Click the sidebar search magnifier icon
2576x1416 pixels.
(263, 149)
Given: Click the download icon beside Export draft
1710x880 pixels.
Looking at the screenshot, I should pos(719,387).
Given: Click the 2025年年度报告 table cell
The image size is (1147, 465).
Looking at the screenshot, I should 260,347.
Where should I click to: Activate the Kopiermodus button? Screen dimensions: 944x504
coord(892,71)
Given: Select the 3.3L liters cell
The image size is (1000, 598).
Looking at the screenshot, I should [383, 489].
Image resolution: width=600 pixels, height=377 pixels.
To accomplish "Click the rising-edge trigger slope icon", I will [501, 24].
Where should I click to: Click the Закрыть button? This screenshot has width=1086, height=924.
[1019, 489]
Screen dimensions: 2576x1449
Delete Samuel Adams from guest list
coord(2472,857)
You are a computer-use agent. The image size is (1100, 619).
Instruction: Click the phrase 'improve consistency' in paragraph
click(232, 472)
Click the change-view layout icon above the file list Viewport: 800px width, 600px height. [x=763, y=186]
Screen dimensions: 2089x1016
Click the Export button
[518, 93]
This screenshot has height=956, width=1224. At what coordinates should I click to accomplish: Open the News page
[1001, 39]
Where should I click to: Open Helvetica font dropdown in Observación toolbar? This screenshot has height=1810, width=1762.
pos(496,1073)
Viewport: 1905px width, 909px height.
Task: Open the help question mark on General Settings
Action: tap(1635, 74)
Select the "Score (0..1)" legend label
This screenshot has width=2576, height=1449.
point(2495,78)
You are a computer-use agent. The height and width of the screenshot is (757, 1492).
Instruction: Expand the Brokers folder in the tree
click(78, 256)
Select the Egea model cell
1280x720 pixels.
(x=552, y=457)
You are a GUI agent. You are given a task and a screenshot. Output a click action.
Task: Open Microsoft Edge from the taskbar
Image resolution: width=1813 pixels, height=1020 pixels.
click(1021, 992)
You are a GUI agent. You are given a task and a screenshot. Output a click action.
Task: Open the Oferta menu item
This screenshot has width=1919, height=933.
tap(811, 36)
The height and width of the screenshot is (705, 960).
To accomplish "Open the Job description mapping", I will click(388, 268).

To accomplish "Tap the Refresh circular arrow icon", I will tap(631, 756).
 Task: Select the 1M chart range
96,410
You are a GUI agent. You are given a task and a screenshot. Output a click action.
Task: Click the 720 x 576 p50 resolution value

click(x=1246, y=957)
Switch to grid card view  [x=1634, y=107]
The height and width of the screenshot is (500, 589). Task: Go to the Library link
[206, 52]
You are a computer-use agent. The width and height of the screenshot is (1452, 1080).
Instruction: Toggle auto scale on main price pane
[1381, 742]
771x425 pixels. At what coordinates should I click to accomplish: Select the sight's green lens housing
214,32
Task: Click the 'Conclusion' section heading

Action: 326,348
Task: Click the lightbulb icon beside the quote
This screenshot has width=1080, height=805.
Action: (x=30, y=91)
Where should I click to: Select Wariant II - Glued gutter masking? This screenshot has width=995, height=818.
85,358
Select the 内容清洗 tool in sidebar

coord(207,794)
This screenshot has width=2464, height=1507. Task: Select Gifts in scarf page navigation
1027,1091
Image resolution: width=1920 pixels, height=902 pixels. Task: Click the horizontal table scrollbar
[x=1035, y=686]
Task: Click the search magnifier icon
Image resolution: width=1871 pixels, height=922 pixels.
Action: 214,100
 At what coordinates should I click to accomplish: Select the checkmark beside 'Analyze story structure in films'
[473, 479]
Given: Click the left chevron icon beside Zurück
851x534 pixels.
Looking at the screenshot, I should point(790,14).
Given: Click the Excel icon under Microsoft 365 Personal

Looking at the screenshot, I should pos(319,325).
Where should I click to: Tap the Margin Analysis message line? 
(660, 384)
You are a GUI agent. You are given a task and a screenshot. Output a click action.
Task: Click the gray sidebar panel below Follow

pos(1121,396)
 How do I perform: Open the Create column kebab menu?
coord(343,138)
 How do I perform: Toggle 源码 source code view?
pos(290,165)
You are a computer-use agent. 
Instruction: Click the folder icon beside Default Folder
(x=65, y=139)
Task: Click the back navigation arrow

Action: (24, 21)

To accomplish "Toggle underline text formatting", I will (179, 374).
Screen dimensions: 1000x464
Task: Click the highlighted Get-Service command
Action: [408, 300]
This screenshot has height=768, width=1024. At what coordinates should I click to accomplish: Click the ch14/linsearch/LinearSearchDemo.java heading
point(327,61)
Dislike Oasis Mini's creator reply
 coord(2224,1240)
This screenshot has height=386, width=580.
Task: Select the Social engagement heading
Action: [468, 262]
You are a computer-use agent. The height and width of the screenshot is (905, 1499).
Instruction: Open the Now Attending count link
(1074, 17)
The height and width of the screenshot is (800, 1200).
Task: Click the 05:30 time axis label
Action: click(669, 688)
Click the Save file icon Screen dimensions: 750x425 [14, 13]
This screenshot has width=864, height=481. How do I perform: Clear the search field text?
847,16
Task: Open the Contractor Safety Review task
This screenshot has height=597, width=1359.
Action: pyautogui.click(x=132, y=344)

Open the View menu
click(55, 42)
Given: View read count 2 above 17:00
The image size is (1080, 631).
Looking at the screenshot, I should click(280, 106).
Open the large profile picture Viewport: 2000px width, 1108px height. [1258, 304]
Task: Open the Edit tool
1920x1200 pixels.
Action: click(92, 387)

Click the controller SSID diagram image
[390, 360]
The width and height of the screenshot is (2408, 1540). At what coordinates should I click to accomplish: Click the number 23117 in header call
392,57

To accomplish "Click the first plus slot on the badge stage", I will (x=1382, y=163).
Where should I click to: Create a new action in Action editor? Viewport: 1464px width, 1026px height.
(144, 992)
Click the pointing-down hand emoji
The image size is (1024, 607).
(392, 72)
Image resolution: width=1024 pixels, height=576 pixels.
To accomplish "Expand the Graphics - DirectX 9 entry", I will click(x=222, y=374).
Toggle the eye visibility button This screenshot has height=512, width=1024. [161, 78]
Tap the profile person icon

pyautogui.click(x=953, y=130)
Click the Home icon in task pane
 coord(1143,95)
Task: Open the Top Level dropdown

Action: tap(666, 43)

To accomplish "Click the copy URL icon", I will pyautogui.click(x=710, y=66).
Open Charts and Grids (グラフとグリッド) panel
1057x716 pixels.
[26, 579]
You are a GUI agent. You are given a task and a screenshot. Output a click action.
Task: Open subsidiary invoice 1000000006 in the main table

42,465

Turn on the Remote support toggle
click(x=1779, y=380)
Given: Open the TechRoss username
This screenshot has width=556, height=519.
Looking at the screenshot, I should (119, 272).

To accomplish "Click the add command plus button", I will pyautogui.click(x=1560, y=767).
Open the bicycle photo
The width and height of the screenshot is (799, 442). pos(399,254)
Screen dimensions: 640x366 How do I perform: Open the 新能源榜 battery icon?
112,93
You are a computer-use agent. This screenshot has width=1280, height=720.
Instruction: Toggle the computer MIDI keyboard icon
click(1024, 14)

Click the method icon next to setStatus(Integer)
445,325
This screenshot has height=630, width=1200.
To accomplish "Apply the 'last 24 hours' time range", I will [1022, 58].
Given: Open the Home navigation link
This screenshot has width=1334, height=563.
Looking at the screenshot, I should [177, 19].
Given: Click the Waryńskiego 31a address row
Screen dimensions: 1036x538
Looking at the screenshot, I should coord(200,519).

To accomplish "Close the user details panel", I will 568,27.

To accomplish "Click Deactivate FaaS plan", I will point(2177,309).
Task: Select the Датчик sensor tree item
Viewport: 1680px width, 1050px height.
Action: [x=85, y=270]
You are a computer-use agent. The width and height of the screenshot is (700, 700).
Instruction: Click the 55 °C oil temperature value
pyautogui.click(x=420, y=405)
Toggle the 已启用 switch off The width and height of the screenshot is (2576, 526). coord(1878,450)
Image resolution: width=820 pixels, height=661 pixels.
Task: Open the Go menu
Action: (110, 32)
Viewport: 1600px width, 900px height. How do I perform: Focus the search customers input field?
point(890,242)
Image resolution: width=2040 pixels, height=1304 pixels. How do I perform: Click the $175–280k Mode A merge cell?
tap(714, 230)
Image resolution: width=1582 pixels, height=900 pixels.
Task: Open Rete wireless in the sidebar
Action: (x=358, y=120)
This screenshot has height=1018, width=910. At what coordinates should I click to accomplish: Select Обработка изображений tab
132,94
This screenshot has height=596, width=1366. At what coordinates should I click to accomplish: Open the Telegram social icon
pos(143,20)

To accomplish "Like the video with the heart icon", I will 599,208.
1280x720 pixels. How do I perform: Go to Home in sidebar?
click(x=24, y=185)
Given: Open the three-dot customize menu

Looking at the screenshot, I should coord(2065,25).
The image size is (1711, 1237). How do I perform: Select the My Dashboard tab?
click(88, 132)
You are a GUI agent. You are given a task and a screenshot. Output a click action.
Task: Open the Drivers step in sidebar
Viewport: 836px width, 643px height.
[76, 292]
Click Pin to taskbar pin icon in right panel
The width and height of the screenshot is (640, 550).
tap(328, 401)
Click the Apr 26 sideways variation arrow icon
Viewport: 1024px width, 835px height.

> **WRITTEN EXERCISE**: Which lines in the items above contain the string "tree"? Copy out each of those lines.

> **EXPECTED OUTPUT**:
Instruction: Expand the Brokers folder in the tree
Task: Select the Датчик sensor tree item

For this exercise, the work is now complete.